For the most part, I really enjoyed this more intuitive take on interactive storytelling, especially because the other route — the explicit choices popularized by games like Telltale’s The Walking Dead — is so prevalent. The drawback, though, is that it never felt like my actions had much influence on the story; because of the lack of direct feedback, I was never sure if I was doing anything useful. Even still, WarGames feels like something new — but that only extends to the structure of the show, not the story itself. In that regard, the show feels like a mishmash of stereotypes held together by a not especially compelling cast of characters.
Kelly herself is somewhat believable as a hacker — even if sometimes she devolves into chugging Mountain Dew in a hoodie — but her friends are larger-than-life caricatures. There’s the green-haired Romanian “Torch,” who always wears oversized headphones and lives in a dark room filled with monitors, as well as the goofy high school kid “Zane” who makes perverted comments pretty much non-stop.
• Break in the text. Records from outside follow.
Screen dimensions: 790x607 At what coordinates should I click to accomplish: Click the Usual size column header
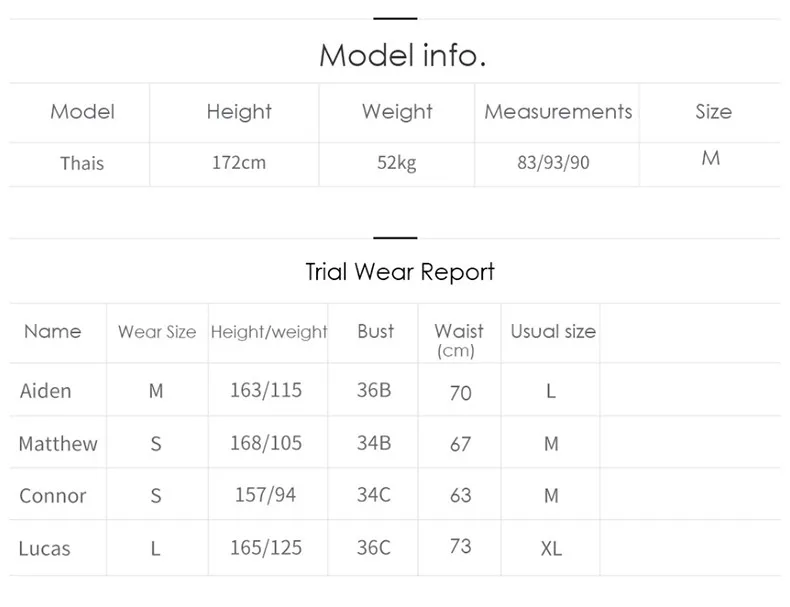click(553, 331)
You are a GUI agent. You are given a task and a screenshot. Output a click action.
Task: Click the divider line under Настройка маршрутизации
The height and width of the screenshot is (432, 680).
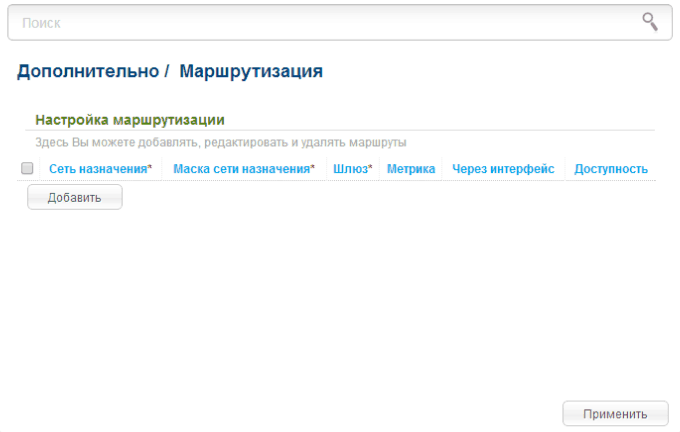(340, 130)
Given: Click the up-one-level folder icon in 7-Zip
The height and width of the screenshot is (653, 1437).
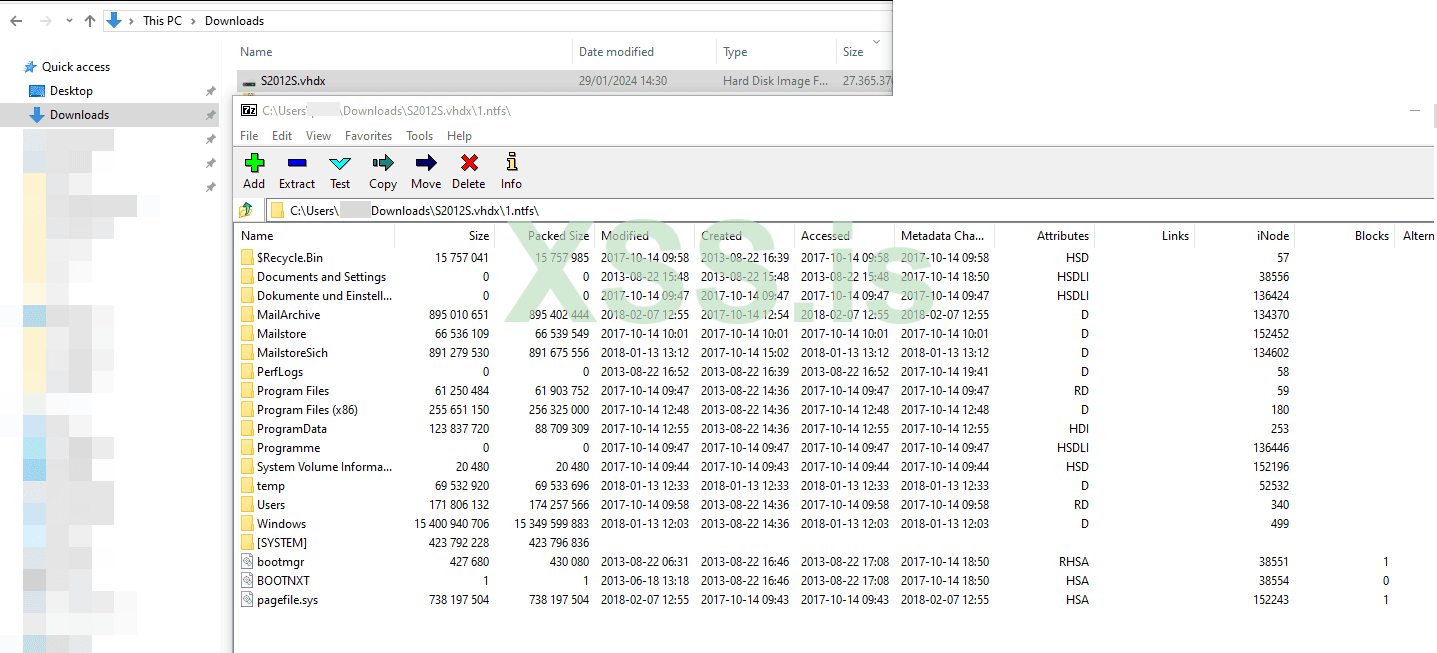Looking at the screenshot, I should pos(245,209).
At one point he complains to Kelly, “You have no respect for the lols.” Compared to Her Story, which was anchored entirely by the gripping performance of Viva Seifert, WarGames feels like a letdown.
Watching through the first three episodes (there are six in total), I found it hard to care much about anything that was happening. The show touches on plenty of relevant topics, in particular the ethics of invading the privacy of an individual in order to potentially help society at large. But it never dives into them deeply enough to make it truly gripping, and the goofy dialogue and often flat acting made it hard to take things seriously. It didn’t help that the interactive elements didn’t make me feel very involved
I really enjoyed the idea of WarGames, but my interest waned pretty early on, and so did my desire to interact with it. There’s definitely something to this format — I’m just not sure Kelly’s hacker story is the ideal showcase for the future of interactive TV.